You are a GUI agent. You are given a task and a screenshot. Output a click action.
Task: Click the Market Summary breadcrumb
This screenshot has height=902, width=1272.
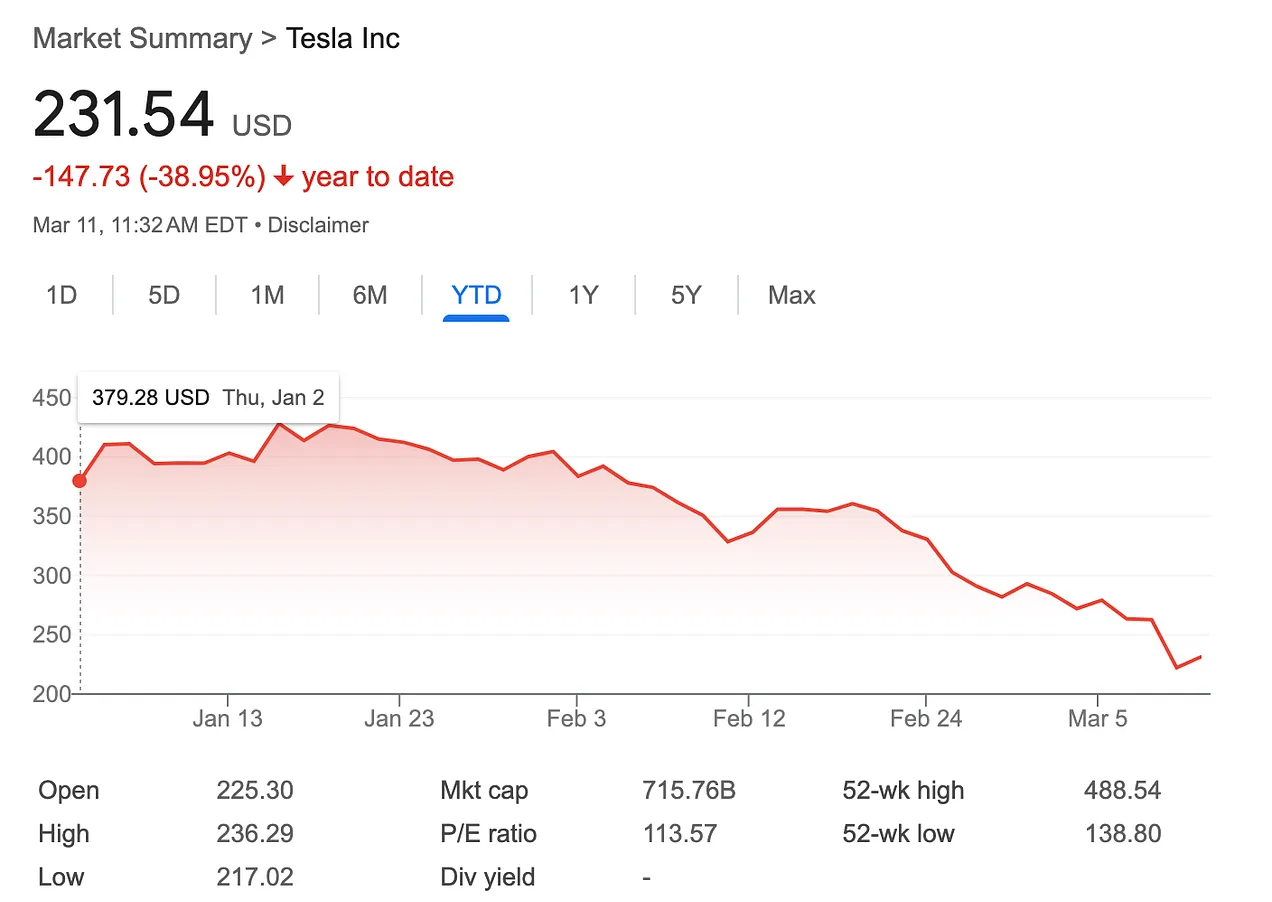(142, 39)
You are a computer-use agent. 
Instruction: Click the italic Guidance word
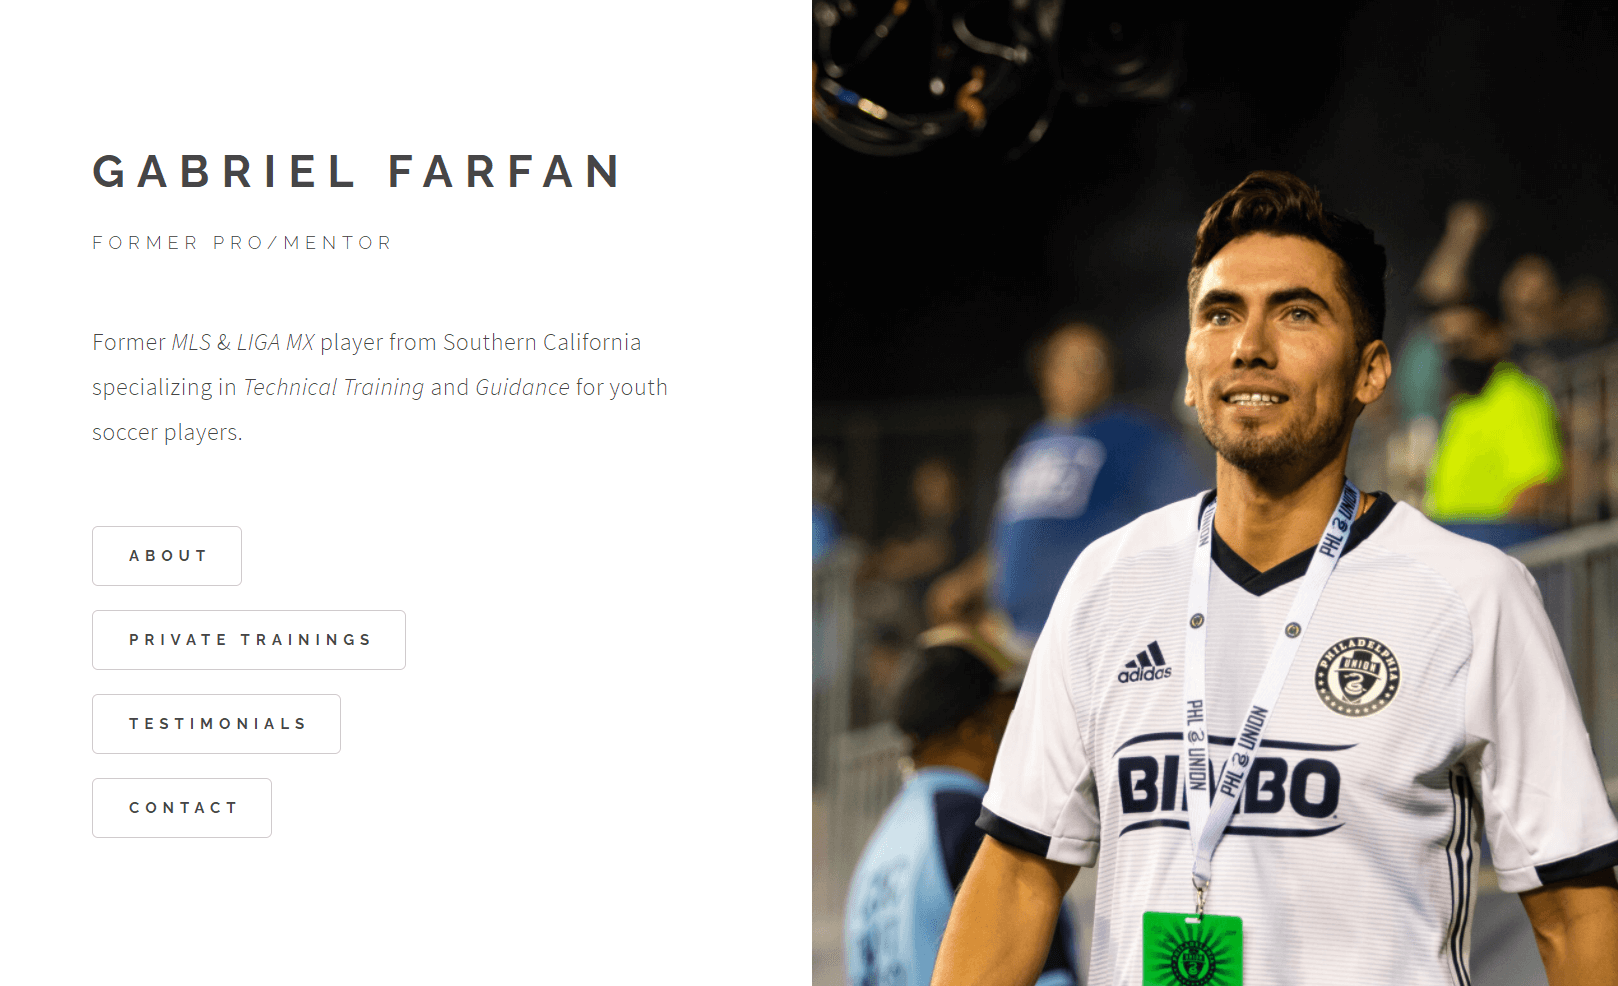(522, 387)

--

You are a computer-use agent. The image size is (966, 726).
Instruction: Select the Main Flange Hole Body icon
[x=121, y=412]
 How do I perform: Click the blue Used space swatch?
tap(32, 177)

--

Pick every line containing the word "agent" out of the material, and copy those lines.

Expected answer:
You are a GUI agent. You are given a task and a screenshot. Output a click action.
You are a computer-use agent. 
You are a computer-use agent. The image size is (966, 726).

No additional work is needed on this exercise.